#un autre monde5
" Jean dut se plier au rite de l’initiation pour la conception. Il n’avait pas la moindre idée de ce que cela pouvait être. Il se posa la question, de savoir ce qui pouvait être différent. Lui et Iris étaient pourtant bien des êtres de chair. Comment s’y prenaient-ils dans ce monde, pour concevoir les enfants. Il pensa, que cela devait être terriblement ennuyeux. Il se souvint de l’attitude altière d’Iris, quand elle se fit connaître à lui. Certes était-elle marrante maintenant, mais il doutait de la légèreté de l’initiation.
" Iris s’en alla dans un coin de la maison. Elle voulut être seule pour commencer. Elle devait retrouver l’énergie qui était la sienne, avant qu’elle devienne une simple " mortelle ". Elle puisa toute son énergie aux plus lointaines forces de l’univers, quelque part dans un lieu, où le temps et l’espace n’ont pas de valeur.

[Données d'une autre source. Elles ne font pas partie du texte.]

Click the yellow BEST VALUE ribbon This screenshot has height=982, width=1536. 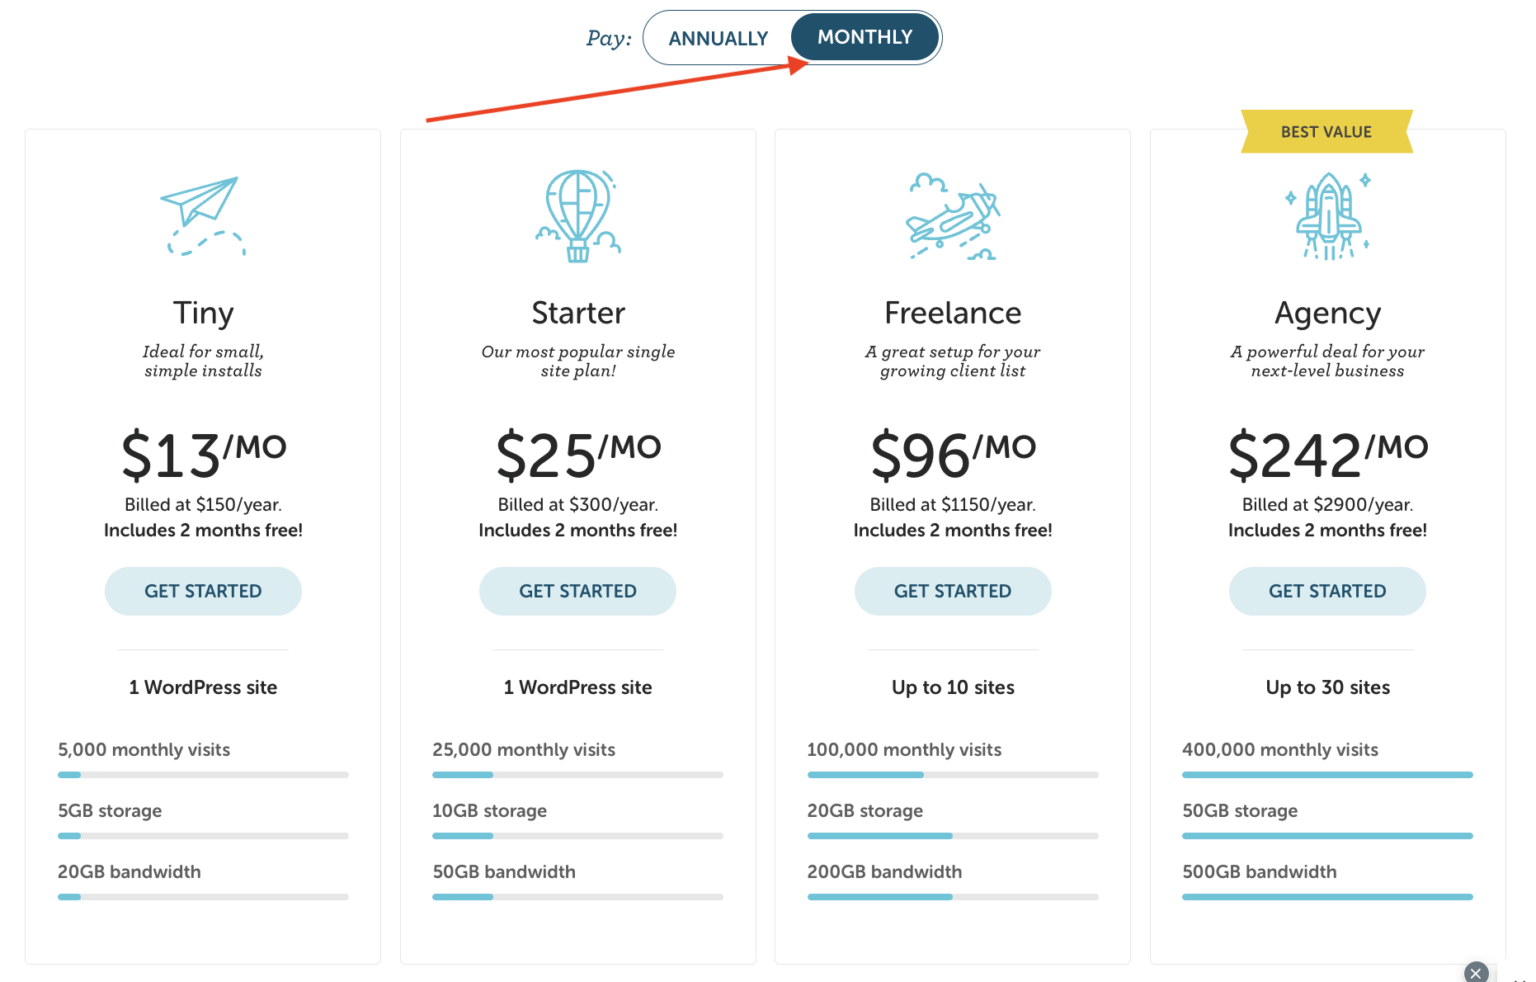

Où " rien " ne veut rien dire, et où " tout " est rien à la fois. Indéfinissable ! Mais hautement efficace pour l’énergie personnelle.
" Jean se décida d’aller vers elle. Il voulut, à tout prix, savoir les secrets les plus intimes de sa compagne. D’où parvenait-elle à puiser sa force? Avant qu’il ne parvienne à l’entrée de la pièce où se trouvait Iris, le sentant se rapprocher, elle lui dit :
" N’approche pas ! Reste en dehors de cette chambre. Ce qui va arriver, tu ne pourrais le supporter ! "
" Aussitôt la porte se referma entre lui et sa compagne.
" Un sourd murmure lui parvint aux oreilles. La maison recommença à vibrer. Une lueur apparut sous le pas de la porte. Elle ne tarda pas à envahir tout le couloir. Il eut l’impression que les murs disparaissaient de sa vue. Il fut pétrifié. Que se passait-il dans la chambre ?
" Iris, Iris, que se passe-t’il ? Je ne voie plus la porte ni rien que ce soit ! Je t’en prie, dis-moi quelque chose, que tout va bien... "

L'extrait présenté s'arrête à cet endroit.